En la Abadía de San Víctor, la iglesia más antigua de Marsella, la Candelaria se celebra el 2 de febrero. La cita es en la cripta de la Abadía de San Víctor. En la antigüedad, el lugar sagrado llevaba el nombre de Notre-Dame de la Confesión de los Mártires: la cripta actual corresponde, de hecho, a la primera basílica, construida hacia 420-430 para glorificar a los mártires torturados y albergar sus restos. San Víctor, un soldado romano convertido al cristianismo, fue uno de los que sufrió este triste destino.

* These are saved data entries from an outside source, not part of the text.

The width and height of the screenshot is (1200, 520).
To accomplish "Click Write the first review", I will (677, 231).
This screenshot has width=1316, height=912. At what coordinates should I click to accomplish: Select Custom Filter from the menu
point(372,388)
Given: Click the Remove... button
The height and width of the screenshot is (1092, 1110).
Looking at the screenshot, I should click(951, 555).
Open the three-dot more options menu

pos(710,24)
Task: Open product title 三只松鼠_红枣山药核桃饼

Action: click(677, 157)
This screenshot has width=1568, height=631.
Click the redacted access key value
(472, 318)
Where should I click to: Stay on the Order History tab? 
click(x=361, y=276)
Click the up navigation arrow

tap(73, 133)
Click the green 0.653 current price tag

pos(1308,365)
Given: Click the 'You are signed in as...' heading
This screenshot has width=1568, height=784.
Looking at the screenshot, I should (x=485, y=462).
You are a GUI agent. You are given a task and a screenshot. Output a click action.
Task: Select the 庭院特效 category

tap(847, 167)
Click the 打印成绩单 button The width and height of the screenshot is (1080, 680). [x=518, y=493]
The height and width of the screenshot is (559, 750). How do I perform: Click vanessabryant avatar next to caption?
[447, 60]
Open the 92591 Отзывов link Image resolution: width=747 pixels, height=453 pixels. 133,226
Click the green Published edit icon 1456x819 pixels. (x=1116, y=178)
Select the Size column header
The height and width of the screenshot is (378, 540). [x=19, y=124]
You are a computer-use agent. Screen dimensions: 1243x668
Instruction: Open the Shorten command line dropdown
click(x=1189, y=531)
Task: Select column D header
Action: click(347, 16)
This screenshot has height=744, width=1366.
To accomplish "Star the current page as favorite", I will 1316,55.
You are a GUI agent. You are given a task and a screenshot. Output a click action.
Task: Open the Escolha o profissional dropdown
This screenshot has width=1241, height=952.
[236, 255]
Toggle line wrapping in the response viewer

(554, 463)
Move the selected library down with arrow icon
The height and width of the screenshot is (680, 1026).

Todavía hoy, en la cripta de la iglesia "habita" una estatua de madera de la Virgen con el Niño en su regazo: es Nuestra Señora de la Confesión: la Virgen es negra y su túnica es verde y dorada, como la del Niño Jesús. Y es precisamente el verde, como veremos, el que tiene un significado específico en la tradición de la Candelaria y las fiestas relacionadas que se celebran en la basílica de San Víctor. Ese día comienza la octava de la Candelaria (proceso durante el cual salen la famosa virgen negra y las velas verdes que simbolizan la luz, la esperanza y el fuego purificador).
Las procesiones terminan en el "Four des Navettes" (calle Sainte, junto a la Abadía de San Víctor), antigua panadería de la abadía, con la bendición del horno por parte del Arzobispo de Marsella (un horno de 232 años).